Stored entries
* * * * * * *
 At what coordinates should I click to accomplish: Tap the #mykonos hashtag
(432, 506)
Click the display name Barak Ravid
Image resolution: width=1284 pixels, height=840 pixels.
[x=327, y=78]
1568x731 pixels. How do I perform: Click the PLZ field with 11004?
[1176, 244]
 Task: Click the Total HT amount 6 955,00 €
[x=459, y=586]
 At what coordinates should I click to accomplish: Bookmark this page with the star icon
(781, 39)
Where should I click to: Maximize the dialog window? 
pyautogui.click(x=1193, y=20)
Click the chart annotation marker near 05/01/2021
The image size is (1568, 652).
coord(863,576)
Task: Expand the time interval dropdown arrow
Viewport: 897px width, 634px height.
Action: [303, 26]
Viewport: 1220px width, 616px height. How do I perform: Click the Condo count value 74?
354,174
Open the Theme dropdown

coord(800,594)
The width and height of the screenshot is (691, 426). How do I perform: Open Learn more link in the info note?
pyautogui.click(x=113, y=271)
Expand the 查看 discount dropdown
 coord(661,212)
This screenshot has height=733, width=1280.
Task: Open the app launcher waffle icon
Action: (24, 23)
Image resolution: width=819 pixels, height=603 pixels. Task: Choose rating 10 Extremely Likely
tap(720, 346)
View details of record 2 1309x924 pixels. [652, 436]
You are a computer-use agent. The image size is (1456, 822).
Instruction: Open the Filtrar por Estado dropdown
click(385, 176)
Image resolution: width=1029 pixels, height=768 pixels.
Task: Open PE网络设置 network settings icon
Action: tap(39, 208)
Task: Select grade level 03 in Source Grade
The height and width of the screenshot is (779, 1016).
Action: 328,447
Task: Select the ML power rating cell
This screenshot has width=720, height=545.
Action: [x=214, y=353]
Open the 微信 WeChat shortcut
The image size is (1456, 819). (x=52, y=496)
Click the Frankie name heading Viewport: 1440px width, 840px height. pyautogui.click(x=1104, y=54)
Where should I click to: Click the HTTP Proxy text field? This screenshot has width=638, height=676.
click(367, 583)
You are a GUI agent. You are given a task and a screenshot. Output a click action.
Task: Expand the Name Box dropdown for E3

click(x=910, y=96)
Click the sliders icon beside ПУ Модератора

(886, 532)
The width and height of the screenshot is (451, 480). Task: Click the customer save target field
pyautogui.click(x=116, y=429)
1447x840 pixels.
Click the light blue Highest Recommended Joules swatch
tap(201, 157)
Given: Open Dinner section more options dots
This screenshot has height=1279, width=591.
* * * * * * *
Brief:
Convert every line of the data above into a Markdown table with the columns "Row" and "Line," numbering the rows in order and leaving out blank lines.

Result of this task:
| Row | Line |
|---|---|
| 1 |  At what coordinates should I click to accomplish: Tap the #mykonos hashtag |
| 2 | (432, 506) |
| 3 | Click the display name Barak Ravid |
| 4 | Image resolution: width=1284 pixels, height=840 pixels. |
| 5 | [x=327, y=78] |
| 6 | 1568x731 pixels. How do I perform: Click the PLZ field with 11004? |
| 7 | [1176, 244] |
| 8 |  Task: Click the Total HT amount 6 955,00 € |
| 9 | [x=459, y=586] |
| 10 |  At what coordinates should I click to accomplish: Bookmark this page with the star icon |
| 11 | (781, 39) |
| 12 | Where should I click to: Maximize the dialog window?  |
| 13 | pyautogui.click(x=1193, y=20) |
| 14 | Click the chart annotation marker near 05/01/2021 |
| 15 | The image size is (1568, 652). |
| 16 | coord(863,576) |
| 17 | Task: Expand the time interval dropdown arrow |
| 18 | Viewport: 897px width, 634px height. |
| 19 | Action: [303, 26] |
| 20 | Viewport: 1220px width, 616px height. How do I perform: Click the Condo count value 74? |
| 21 | 354,174 |
| 22 | Open the Theme dropdown |
| 23 | coord(800,594) |
| 24 | The width and height of the screenshot is (691, 426). How do I perform: Open Learn more link in the info note? |
| 25 | pyautogui.click(x=113, y=271) |
| 26 | Expand the 查看 discount dropdown |
| 27 |  coord(661,212) |
| 28 | This screenshot has height=733, width=1280. |
| 29 | Task: Open the app launcher waffle icon |
| 30 | Action: (24, 23) |
| 31 | Image resolution: width=819 pixels, height=603 pixels. Task: Choose rating 10 Extremely Likely |
| 32 | tap(720, 346) |
| 33 | View details of record 2 1309x924 pixels. [652, 436] |
| 34 | You are a computer-use agent. The image size is (1456, 822). |
| 35 | Instruction: Open the Filtrar por Estado dropdown |
| 36 | click(385, 176) |
| 37 | Image resolution: width=1029 pixels, height=768 pixels. |
| 38 | Task: Open PE网络设置 network settings icon |
| 39 | Action: tap(39, 208) |
| 40 | Task: Select grade level 03 in Source Grade |
| 41 | The height and width of the screenshot is (779, 1016). |
| 42 | Action: 328,447 |
| 43 | Task: Select the ML power rating cell |
| 44 | This screenshot has width=720, height=545. |
| 45 | Action: [x=214, y=353] |
| 46 | Open the 微信 WeChat shortcut |
| 47 | The image size is (1456, 819). (x=52, y=496) |
| 48 | Click the Frankie name heading Viewport: 1440px width, 840px height. pyautogui.click(x=1104, y=54) |
| 49 | Where should I click to: Click the HTTP Proxy text field? This screenshot has width=638, height=676. |
| 50 | click(367, 583) |
| 51 | You are a GUI agent. You are given a task and a screenshot. Output a click action. |
| 52 | Task: Expand the Name Box dropdown for E3 |
| 53 | click(x=910, y=96) |
| 54 | Click the sliders icon beside ПУ Модератора |
| 55 | (886, 532) |
| 56 | The width and height of the screenshot is (451, 480). Task: Click the customer save target field |
| 57 | pyautogui.click(x=116, y=429) |
| 58 | 1447x840 pixels. |
| 59 | Click the light blue Highest Recommended Joules swatch |
| 60 | tap(201, 157) |
| 61 | Given: Open Dinner section more options dots |
| 62 | This screenshot has height=1279, width=591. |